- Collected data:
#####

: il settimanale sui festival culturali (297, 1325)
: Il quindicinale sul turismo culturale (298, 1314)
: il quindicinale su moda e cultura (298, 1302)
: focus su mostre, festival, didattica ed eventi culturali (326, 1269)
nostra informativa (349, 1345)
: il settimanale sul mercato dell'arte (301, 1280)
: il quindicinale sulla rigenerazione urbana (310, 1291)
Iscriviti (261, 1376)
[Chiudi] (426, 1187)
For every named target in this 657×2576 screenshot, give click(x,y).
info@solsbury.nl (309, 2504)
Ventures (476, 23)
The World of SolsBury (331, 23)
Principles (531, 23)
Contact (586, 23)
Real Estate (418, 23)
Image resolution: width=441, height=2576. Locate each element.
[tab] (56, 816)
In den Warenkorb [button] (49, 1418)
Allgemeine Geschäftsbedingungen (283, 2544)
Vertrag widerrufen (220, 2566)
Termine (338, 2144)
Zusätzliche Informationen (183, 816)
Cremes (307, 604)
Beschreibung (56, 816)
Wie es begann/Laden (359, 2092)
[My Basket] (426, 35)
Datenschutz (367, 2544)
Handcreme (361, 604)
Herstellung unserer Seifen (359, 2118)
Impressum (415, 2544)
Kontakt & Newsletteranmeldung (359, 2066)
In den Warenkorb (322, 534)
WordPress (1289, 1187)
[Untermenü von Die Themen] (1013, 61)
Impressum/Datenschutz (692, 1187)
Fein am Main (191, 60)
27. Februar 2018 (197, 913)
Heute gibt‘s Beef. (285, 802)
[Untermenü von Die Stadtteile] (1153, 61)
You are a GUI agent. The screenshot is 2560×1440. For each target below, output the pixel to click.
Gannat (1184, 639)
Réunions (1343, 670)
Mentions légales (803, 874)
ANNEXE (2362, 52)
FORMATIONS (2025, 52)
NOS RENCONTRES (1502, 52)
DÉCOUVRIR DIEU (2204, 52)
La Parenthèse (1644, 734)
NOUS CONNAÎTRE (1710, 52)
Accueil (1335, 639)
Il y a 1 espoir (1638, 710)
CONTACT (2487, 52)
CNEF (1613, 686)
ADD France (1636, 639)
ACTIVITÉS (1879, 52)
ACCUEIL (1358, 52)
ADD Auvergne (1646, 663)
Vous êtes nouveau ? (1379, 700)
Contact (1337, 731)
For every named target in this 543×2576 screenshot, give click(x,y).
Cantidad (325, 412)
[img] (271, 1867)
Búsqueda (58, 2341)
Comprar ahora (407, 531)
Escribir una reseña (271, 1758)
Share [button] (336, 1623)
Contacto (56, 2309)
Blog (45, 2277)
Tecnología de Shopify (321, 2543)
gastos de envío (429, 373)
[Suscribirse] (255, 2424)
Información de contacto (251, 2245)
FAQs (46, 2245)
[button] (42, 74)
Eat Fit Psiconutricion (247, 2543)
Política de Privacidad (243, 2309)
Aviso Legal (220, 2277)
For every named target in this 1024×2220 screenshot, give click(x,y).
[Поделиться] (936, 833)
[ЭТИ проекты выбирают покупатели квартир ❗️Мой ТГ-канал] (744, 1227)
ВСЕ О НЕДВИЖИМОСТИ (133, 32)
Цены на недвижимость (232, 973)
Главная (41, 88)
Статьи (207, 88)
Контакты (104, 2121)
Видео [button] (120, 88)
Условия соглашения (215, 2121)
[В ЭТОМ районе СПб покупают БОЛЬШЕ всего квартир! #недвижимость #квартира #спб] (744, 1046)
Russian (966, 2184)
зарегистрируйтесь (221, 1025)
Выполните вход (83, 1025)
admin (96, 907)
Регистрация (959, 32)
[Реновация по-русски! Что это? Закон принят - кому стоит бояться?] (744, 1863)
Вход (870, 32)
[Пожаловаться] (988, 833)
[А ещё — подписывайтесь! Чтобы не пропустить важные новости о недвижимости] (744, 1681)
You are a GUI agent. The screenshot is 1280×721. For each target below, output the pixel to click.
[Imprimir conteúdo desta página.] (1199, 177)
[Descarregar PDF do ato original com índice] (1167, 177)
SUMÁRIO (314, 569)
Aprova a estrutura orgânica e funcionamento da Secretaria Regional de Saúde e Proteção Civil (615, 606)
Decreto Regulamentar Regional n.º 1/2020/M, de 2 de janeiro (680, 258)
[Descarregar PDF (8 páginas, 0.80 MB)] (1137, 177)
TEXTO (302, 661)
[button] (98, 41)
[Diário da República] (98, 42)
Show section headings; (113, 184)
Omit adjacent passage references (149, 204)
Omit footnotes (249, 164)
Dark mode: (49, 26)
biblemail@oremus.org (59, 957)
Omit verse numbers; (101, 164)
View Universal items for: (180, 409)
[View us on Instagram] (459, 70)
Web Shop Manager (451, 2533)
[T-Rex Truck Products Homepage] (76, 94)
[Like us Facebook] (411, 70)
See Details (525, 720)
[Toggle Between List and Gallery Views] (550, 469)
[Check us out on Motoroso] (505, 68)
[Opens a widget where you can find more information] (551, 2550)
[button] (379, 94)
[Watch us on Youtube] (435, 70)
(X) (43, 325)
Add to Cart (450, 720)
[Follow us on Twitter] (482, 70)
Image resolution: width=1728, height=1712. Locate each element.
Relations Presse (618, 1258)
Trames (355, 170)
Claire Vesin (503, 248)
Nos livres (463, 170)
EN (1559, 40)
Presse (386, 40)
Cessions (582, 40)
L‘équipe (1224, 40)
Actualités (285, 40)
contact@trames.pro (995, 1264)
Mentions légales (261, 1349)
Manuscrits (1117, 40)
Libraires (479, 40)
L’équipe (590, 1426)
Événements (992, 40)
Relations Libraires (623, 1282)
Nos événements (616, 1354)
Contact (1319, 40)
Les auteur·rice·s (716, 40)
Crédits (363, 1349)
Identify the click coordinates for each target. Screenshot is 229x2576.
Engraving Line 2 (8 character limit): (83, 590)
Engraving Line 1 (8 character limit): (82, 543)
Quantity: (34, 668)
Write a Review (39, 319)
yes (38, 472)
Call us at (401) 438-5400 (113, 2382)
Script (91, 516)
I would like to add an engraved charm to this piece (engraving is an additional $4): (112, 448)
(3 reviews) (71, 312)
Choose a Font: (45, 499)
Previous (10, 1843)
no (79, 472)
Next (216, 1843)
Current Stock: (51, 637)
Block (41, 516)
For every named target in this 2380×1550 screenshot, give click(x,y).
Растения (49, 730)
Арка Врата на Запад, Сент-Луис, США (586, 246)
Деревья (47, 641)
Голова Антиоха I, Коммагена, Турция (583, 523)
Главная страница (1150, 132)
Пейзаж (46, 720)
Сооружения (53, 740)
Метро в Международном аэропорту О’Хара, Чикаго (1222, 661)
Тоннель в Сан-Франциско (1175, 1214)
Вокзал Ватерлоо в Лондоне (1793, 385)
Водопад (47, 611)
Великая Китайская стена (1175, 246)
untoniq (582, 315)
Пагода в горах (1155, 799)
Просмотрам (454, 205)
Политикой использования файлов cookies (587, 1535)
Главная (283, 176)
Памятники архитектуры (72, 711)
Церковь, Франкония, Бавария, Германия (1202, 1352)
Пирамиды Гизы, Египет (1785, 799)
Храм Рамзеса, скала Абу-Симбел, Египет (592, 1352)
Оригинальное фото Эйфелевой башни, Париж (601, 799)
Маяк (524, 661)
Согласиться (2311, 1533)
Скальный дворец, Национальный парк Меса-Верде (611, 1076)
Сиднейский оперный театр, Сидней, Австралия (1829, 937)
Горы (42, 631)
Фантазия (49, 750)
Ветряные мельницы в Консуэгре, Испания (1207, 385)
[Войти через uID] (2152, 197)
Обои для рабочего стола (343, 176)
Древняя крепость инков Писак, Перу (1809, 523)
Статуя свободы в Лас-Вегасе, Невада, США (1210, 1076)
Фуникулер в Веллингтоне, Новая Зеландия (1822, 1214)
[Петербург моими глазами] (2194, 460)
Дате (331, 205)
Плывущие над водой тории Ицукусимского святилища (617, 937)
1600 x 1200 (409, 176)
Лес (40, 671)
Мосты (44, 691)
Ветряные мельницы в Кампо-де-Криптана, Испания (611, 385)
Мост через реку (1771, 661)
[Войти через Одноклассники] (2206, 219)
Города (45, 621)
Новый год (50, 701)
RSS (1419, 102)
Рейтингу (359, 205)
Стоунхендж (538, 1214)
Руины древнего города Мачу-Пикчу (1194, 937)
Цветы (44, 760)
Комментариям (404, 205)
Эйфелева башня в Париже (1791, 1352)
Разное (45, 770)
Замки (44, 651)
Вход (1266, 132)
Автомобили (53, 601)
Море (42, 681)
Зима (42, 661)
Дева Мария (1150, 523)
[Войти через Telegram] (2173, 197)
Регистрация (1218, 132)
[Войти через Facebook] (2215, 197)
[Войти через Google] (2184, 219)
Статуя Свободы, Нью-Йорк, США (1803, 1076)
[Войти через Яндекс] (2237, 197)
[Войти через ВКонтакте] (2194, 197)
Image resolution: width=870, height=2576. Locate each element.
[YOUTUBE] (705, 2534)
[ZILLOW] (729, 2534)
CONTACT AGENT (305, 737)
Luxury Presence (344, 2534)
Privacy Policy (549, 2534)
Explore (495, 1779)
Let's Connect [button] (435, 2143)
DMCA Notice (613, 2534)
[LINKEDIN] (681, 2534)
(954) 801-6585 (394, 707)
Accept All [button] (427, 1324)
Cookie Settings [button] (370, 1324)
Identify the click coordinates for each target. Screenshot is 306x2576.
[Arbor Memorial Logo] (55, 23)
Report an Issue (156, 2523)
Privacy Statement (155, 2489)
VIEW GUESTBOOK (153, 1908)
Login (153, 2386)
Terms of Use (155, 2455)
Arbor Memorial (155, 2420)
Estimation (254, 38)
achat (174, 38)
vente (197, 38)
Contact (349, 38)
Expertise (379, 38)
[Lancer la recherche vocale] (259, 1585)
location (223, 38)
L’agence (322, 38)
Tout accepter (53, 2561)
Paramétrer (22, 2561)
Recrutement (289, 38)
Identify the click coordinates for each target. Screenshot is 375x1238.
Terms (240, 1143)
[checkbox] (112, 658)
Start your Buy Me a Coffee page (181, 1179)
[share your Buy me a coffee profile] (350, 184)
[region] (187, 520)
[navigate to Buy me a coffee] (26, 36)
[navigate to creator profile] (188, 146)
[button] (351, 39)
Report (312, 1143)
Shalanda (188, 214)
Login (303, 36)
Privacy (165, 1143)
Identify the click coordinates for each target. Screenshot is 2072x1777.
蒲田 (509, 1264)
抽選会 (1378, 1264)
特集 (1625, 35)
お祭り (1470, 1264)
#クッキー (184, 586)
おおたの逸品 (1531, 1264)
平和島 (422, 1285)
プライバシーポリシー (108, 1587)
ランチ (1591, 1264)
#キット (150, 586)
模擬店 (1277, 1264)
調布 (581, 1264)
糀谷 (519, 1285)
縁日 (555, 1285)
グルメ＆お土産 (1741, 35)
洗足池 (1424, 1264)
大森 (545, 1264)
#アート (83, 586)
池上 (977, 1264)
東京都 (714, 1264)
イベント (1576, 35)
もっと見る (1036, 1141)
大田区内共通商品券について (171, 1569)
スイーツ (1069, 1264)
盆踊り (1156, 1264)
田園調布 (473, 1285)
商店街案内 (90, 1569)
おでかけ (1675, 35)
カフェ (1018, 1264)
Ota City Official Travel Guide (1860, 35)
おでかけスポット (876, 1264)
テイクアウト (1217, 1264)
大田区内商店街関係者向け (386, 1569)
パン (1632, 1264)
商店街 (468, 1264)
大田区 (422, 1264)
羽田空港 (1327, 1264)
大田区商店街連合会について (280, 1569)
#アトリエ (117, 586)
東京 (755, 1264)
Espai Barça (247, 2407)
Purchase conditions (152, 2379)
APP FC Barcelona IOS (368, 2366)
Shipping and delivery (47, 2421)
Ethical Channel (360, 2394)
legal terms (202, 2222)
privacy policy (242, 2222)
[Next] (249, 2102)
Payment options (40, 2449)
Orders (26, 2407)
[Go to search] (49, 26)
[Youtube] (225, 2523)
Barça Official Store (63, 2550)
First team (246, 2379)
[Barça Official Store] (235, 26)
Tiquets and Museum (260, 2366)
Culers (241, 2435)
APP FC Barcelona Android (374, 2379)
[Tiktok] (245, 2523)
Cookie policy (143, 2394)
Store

#####

- Work order: What you return should be exactly the lines above, starting at the one with "Omit footnotes (249, 164)" and ending at the one with "[Toggle Between List", and nothing else.

- Answer to this problem:
Omit footnotes (249, 164)
Dark mode: (49, 26)
biblemail@oremus.org (59, 957)
Omit verse numbers; (101, 164)
View Universal items for: (180, 409)
[View us on Instagram] (459, 70)
Web Shop Manager (451, 2533)
[T-Rex Truck Products Homepage] (76, 94)
[Like us Facebook] (411, 70)
See Details (525, 720)
[Toggle Between List and Gallery Views] (550, 469)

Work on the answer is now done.